→ **What is expected**:
Restate all of the entries exactly, each line as it stands.

Stored items from a collection:
↓↓↓

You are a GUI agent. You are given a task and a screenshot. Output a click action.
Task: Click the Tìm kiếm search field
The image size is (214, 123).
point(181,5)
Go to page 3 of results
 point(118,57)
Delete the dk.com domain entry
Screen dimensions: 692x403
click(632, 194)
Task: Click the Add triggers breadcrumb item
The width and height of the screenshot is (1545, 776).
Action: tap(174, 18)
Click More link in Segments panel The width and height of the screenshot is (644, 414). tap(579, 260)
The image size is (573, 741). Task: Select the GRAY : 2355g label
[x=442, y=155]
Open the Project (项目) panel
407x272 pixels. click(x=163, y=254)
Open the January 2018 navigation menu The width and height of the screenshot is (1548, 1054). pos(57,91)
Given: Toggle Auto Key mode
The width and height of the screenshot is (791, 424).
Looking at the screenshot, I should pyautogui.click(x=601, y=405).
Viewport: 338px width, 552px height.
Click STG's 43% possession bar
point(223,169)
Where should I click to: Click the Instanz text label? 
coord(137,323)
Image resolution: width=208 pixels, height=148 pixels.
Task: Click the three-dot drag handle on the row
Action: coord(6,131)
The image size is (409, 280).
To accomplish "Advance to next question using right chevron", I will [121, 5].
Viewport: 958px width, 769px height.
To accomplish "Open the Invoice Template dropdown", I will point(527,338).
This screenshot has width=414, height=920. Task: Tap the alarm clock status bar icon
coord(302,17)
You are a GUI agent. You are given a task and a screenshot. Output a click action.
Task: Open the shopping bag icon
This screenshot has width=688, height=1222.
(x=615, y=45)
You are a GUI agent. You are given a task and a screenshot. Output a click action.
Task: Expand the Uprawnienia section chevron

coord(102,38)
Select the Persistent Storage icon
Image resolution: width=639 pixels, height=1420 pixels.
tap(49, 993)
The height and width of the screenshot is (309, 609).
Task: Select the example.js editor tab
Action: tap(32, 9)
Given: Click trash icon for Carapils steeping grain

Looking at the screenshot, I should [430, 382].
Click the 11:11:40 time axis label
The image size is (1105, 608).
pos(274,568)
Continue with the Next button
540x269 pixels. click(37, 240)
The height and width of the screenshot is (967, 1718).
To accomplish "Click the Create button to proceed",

↑↑↑

→ **Answer section**:
You are a GUI agent. You are given a task and a screenshot. Output a click action.
Task: Click the Tìm kiếm search field
The image size is (214, 123).
point(181,5)
Go to page 3 of results
 point(118,57)
Delete the dk.com domain entry
Screen dimensions: 692x403
click(632, 194)
Task: Click the Add triggers breadcrumb item
The width and height of the screenshot is (1545, 776).
Action: tap(174, 18)
Click More link in Segments panel The width and height of the screenshot is (644, 414). tap(579, 260)
The image size is (573, 741). Task: Select the GRAY : 2355g label
[x=442, y=155]
Open the Project (项目) panel
407x272 pixels. click(x=163, y=254)
Open the January 2018 navigation menu The width and height of the screenshot is (1548, 1054). pos(57,91)
Given: Toggle Auto Key mode
The width and height of the screenshot is (791, 424).
Looking at the screenshot, I should pyautogui.click(x=601, y=405).
Viewport: 338px width, 552px height.
Click STG's 43% possession bar
point(223,169)
Where should I click to: Click the Instanz text label? 
coord(137,323)
Image resolution: width=208 pixels, height=148 pixels.
Task: Click the three-dot drag handle on the row
Action: coord(6,131)
The image size is (409, 280).
To accomplish "Advance to next question using right chevron", I will [121, 5].
Viewport: 958px width, 769px height.
To accomplish "Open the Invoice Template dropdown", I will point(527,338).
This screenshot has width=414, height=920. Task: Tap the alarm clock status bar icon
coord(302,17)
You are a GUI agent. You are given a task and a screenshot. Output a click action.
Task: Open the shopping bag icon
This screenshot has width=688, height=1222.
(x=615, y=45)
You are a GUI agent. You are given a task and a screenshot. Output a click action.
Task: Expand the Uprawnienia section chevron

coord(102,38)
Select the Persistent Storage icon
Image resolution: width=639 pixels, height=1420 pixels.
tap(49, 993)
The height and width of the screenshot is (309, 609).
Task: Select the example.js editor tab
Action: tap(32, 9)
Given: Click trash icon for Carapils steeping grain

Looking at the screenshot, I should [430, 382].
Click the 11:11:40 time axis label
The image size is (1105, 608).
pos(274,568)
Continue with the Next button
540x269 pixels. click(37, 240)
The height and width of the screenshot is (967, 1718).
To accomplish "Click the Create button to proceed",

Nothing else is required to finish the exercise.